### [Source material]
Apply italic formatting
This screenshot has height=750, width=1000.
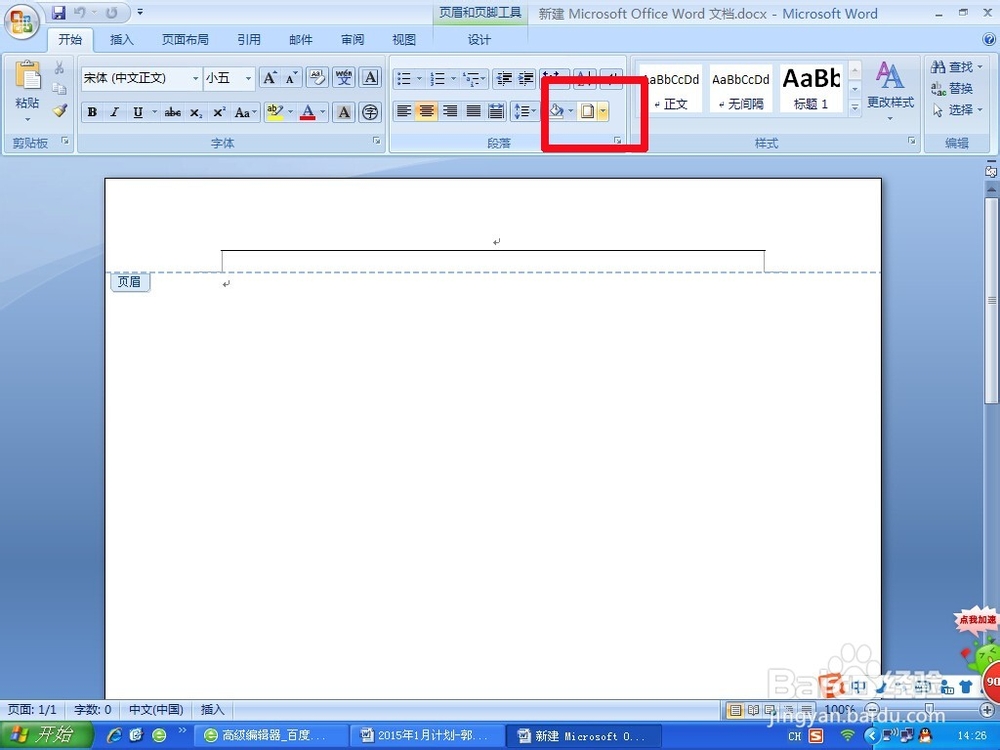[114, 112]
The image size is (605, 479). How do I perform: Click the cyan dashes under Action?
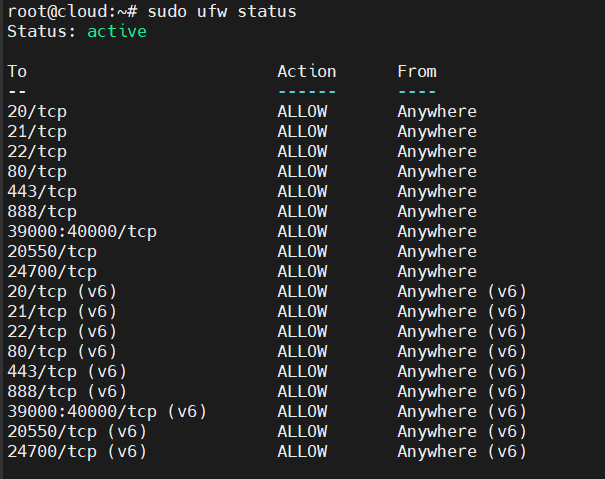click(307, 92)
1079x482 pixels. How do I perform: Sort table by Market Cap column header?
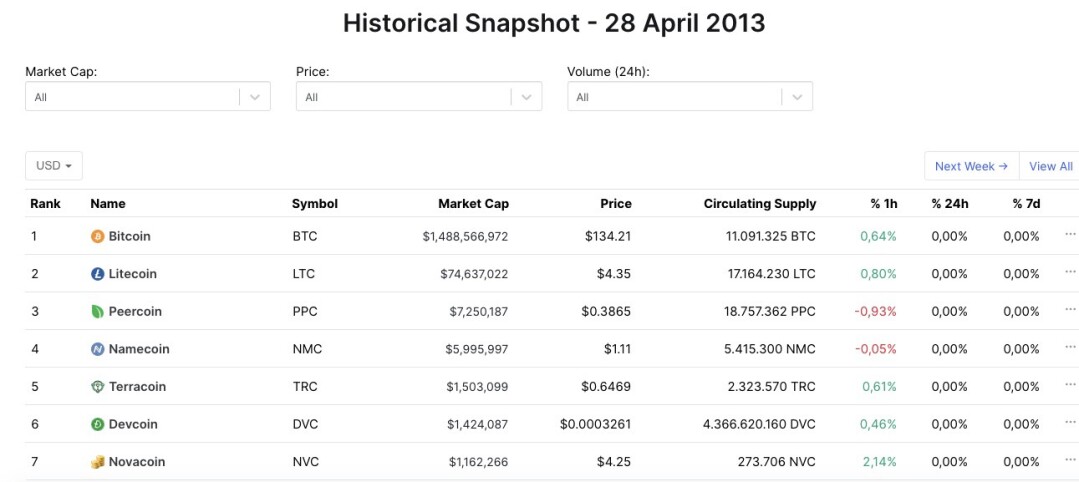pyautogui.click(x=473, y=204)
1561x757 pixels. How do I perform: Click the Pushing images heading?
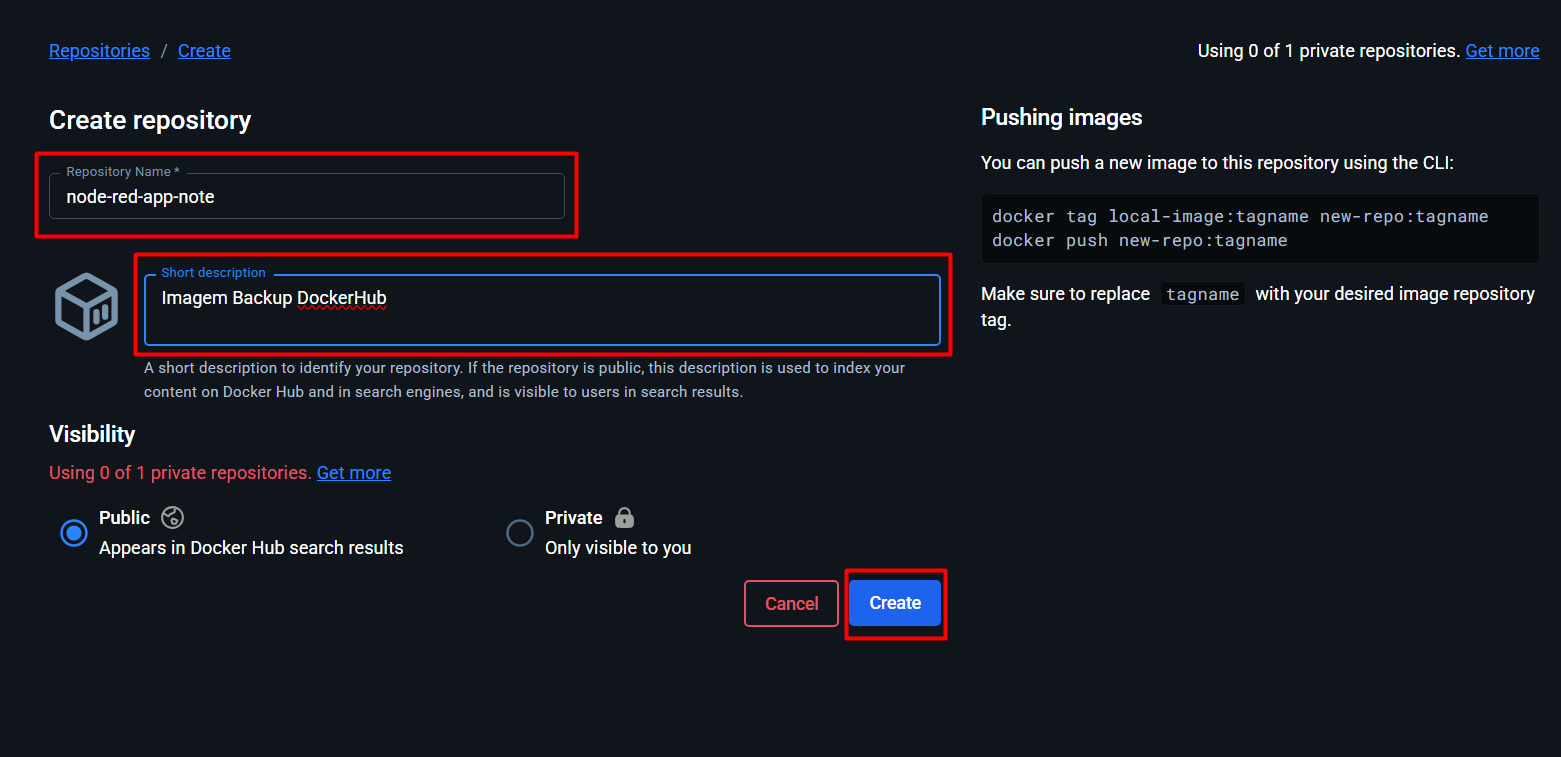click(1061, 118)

### [Your goal]
Transcribe everything above exactly. Do not include the pictures.

### [Response]
Apply italic formatting
This screenshot has height=750, width=1000.
[114, 112]
The image size is (605, 479). How do I perform: Click the cyan dashes under Action?
click(307, 92)
1079x482 pixels. How do I perform: Sort table by Market Cap column header?
pyautogui.click(x=473, y=204)
1561x757 pixels. How do I perform: Click the Pushing images heading?
click(1061, 118)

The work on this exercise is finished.